ACTIVITY:
Restate word for word the part of the material that runs from the line containing "Image resolution: width=797" through its final line, inclusive, minus the pictures.

#### SUPPLIED DATA ####

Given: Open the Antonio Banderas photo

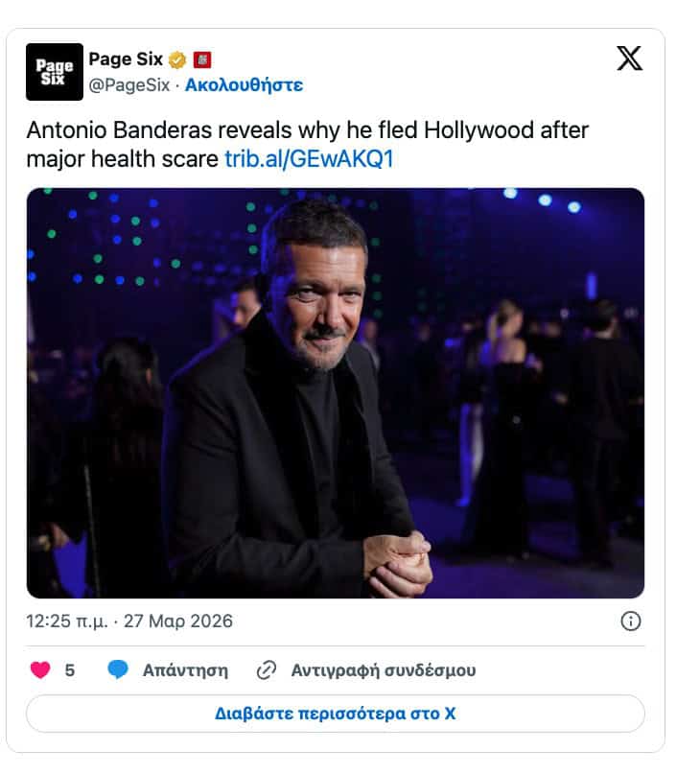Looking at the screenshot, I should [335, 393].
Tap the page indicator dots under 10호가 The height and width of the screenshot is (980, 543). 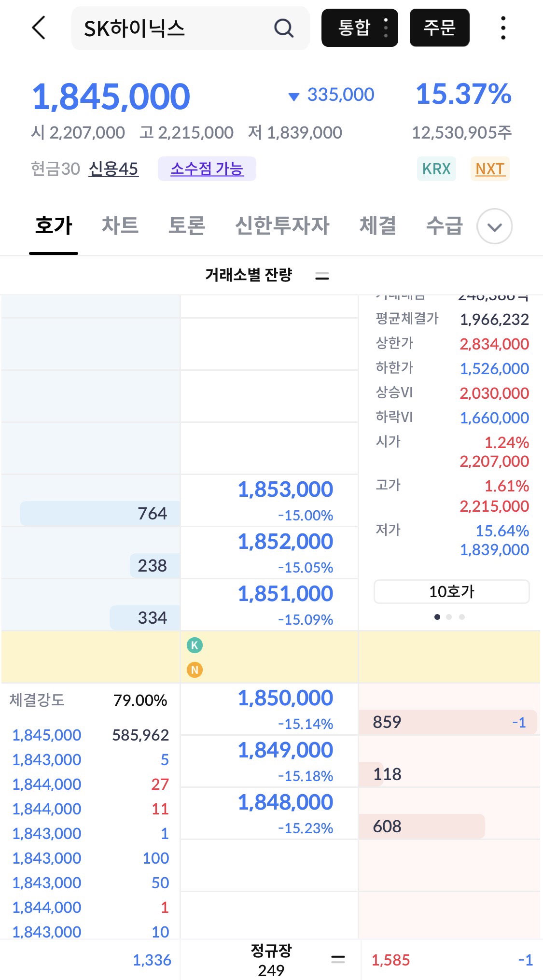coord(449,617)
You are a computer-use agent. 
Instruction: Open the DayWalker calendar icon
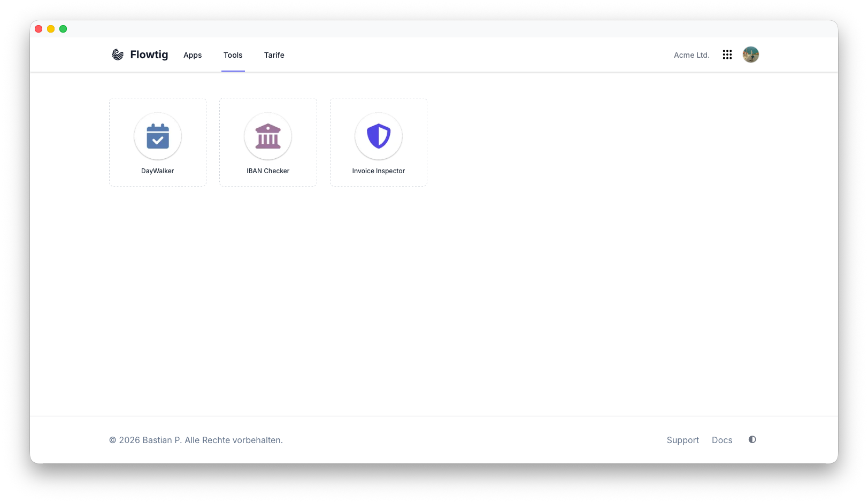tap(158, 136)
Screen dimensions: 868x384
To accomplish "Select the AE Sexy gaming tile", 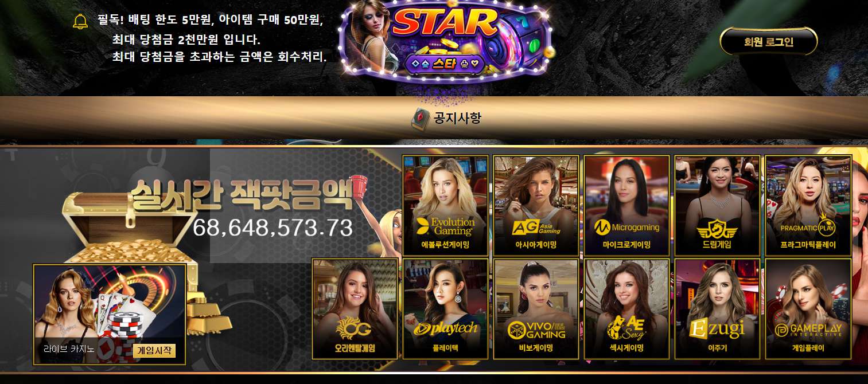I will tap(627, 308).
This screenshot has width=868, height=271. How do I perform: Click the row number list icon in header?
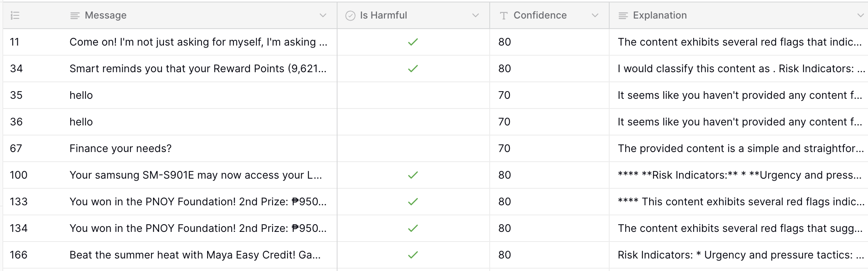tap(15, 16)
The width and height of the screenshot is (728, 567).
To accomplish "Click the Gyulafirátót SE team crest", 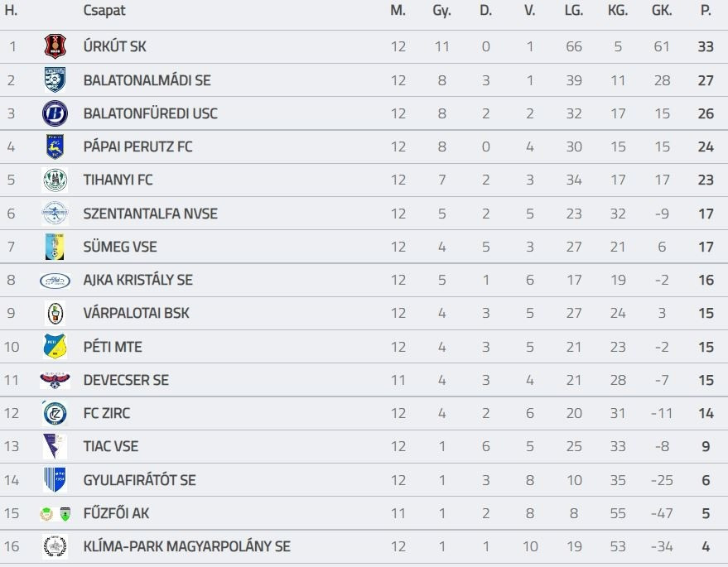I will (55, 480).
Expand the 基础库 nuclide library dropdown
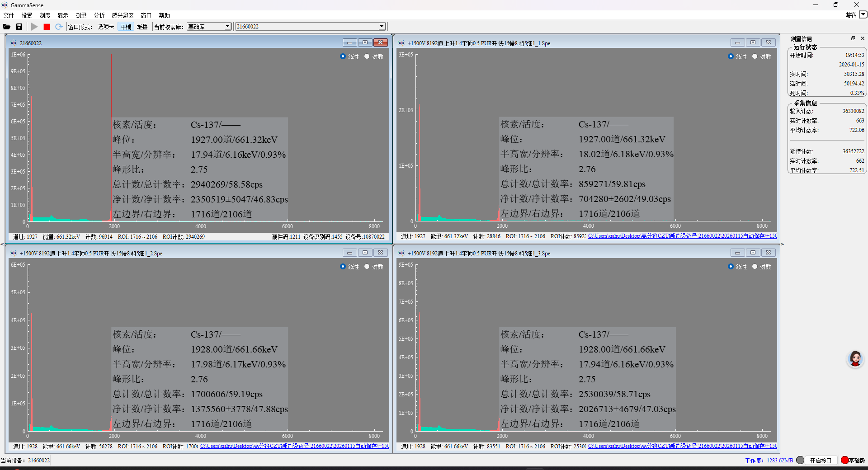This screenshot has height=470, width=868. (x=227, y=27)
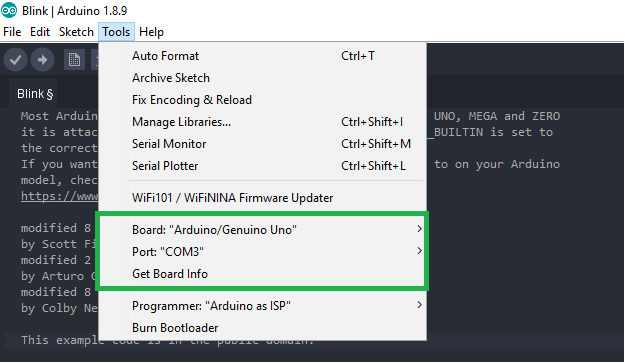Switch to the Blink sketch tab

tap(35, 94)
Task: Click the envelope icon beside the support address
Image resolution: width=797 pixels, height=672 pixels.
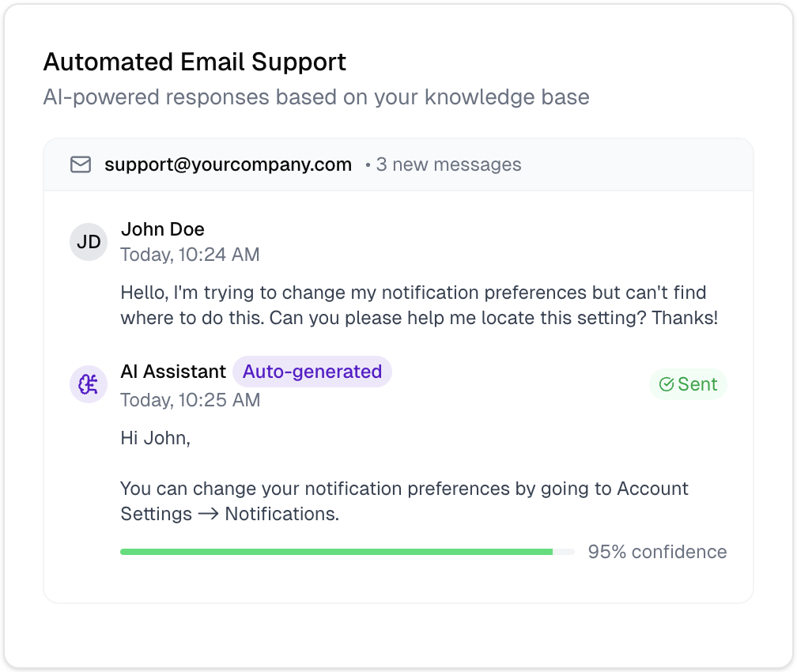Action: tap(81, 164)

####

ANSWER TO THE PROBLEM:
Image resolution: width=797 pixels, height=672 pixels.
Action: tap(81, 164)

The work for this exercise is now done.